Emergono dettagli terrificanti sullo stupro di gruppo avvenuto a Palermo, al Foro Italico, da parte di sette ragazzini su una giovane donna. E ancora una volta ci si chiede quanto tempo debba passare per capire che è necessario un atto di posizione dello Stato e un’educazione sessuale e affettiva svolta in maniera congiunta dalle famiglie e dalla scuola?
Nella notte tra il 6 e 7 luglio, una 19enne, fidandosi di un conoscente, è uscita con lui e i suoi amici per bere qualcosa insieme. La situazione, però, ha iniziato a prendere una piega orribile. Secondo quanto ricostruito finora dalle testimonianze, i ragazzi avrebbero fatto ubriacare e fumare la giovane e poi l’avrebbero portata in un luogo appartato vicino al lungomare del Foro Italico e da lì avrebbero iniziato a stuprarla a turno, tutto questo tra le grida della vittima e le riprese del cellulare proprio dal ragazzo che conosceva.
Tutti i responsabili dello stupro sono stati arrestati: tre subito dopo gli abusi, gli altri quattro nelle scorse ore. Uno è anche minorenne.
Inutile riportare le chat horror con i commenti degli abusi e le burla sulla ragazza o le immagini e i video della scena, la storia è stata ampiamente documentata sul web e analizzata grazie al lavoro dei carabinieri e dalla Procura diretta da Maurizio de Lucia.
Ciò che possiamo fare è capire come tutto ciò sia stato possibile. La deriva della cultura generazionale dei social e del tutto disponibile su internet non può sostituire l’educazione. Immagini porno, di abusi, di violenza non contestualizzati e spiegati riempiono l’immaginario dei giovani, senza comprendere, come è già successo, cosa significa il consenso dell’altra parte.

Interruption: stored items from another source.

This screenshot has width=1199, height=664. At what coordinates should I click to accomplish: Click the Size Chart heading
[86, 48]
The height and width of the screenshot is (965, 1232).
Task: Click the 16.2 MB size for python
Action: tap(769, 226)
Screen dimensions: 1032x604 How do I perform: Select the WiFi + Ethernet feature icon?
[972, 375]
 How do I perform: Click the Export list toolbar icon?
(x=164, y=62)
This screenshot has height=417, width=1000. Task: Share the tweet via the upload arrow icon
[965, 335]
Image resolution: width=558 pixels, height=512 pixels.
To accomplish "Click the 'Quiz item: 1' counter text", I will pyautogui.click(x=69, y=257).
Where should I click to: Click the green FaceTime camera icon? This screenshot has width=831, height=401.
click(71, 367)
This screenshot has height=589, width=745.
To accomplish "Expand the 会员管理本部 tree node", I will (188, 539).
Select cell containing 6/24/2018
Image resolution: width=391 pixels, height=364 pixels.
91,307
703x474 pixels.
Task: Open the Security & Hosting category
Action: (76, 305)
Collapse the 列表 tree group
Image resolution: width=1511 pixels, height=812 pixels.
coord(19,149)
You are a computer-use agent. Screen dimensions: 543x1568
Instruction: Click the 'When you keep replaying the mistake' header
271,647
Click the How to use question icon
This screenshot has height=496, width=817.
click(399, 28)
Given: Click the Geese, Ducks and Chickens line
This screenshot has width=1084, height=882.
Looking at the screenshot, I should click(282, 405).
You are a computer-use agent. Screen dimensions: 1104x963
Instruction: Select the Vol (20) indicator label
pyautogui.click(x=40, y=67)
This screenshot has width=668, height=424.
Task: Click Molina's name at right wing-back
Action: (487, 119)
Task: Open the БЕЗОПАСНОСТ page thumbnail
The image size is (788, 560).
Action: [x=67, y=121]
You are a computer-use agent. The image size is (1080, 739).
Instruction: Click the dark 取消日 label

Ed è proprio per questo motivo che le due istituzioni più importanti della vita di un essere umano, la famiglia e la scuola, devono sotterrare l’ascia di guerra e lavorare all’unisono per questo disastro educativo. Si devono ri-costruire le fondamenta di una generazione alla deriva, ripartendo da capo, parlando anche il loro linguaggio e abbattere i muri di quegli argomenti che per anni sono stati considerati proibiti. Si parli di sesso, di violenza di genere, di relazioni tossiche a scuola, a casa, nelle comunità, ovunque siano presenti menti fresche. Il momento di agire è ora. Siamo tutti responsabili.
In un sondaggio realizato dalla Tecnica della Scuola, è emerso che “un po’ per curiosità, un po’ per bisogno, i ragazzi mostrano interesse verso corsi o incontri di educazione sessuale negli ambienti scolastici”, ma “quasi la metà non ha mai affrontato il tema”. Particolarmente interessati all’argomento i ragazzi e le ragazze nella fascia 15-18 anni; tra i più giovani, invece, della fascia 11-14, l’educazione sessuale sarebbe necessaria ma non essenziale, sottolinea il report.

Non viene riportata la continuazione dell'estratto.